L2: Classical test theory Flashcards
Ch 5, 6, 7 (70 cards)
what is the central statistic of classical test theory?
definition & synonyms
summed item score (sum of the scores on the items)
synyonyms: sum score, test score, score on the test
what is the central idea behind classical test theory?
- every test taker has a true score on a test, which is underlying the summed item score
- true score: score that you would get using a perfect measurement instrument
- observed score will generally not equal the true score due to measurement error
define measurement error
- other influences that cause random noise in the observed score
- goal is to minimize this error to improve reliability
what are the 2 core assumptions underlying classical test theory?

*DATASET ENTRIES:*
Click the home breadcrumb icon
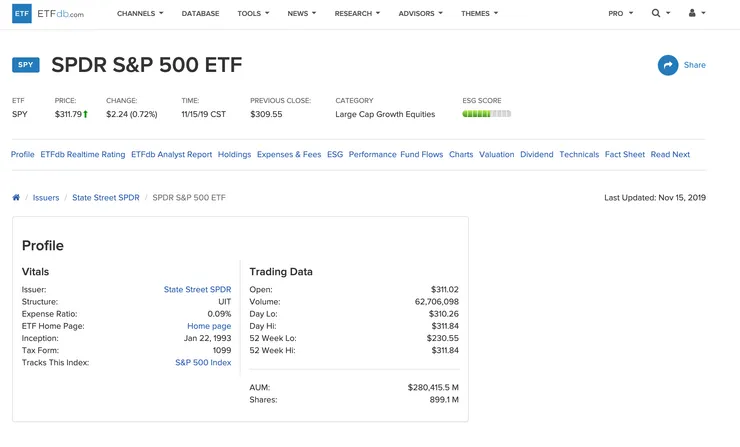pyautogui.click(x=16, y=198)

---

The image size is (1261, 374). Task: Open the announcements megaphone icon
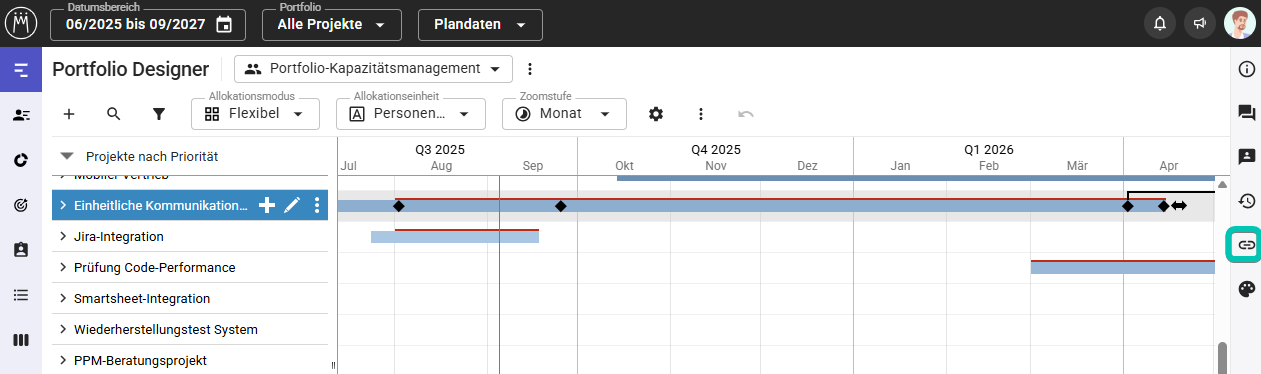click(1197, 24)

*WHAT TO PRODUCE:*
Answer these questions using the classical test theory flashcards.
(a) What do the flashcards name as the central statistic of classical test theory?
(b) How do the flashcards define a true score?
(c) What goal do the flashcards give for measurement error?

*RESPONSE:*
(a) The summed item score, which is the sum of the scores on the items.
(b) It is the score you would get using a perfect measurement instrument.
(c) The goal is to minimize this error to improve reliability.